Work to complete >> Your output is the line containing "Terms of Service (162, 1849)" plus all lines after it to the end of the records, reproduced exactly, with nothing else.

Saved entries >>
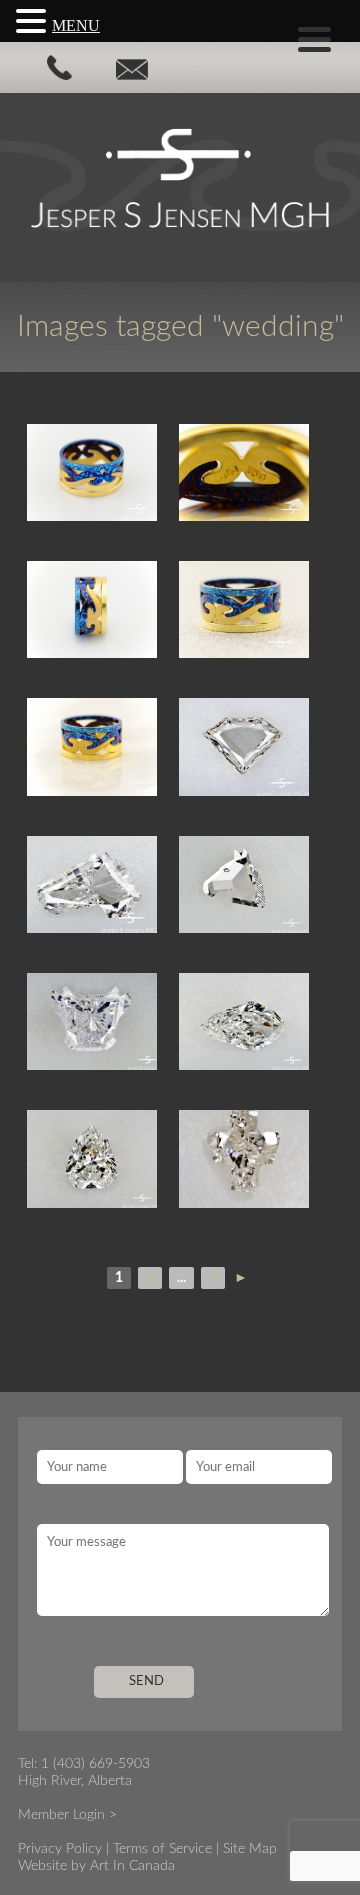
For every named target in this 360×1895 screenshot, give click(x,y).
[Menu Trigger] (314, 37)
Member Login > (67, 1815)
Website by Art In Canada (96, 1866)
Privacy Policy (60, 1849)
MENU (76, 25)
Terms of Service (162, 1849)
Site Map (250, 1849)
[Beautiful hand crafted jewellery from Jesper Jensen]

Expected answer >>
Terms of Service (162, 1849)
Site Map (250, 1849)
[Beautiful hand crafted jewellery from Jesper Jensen]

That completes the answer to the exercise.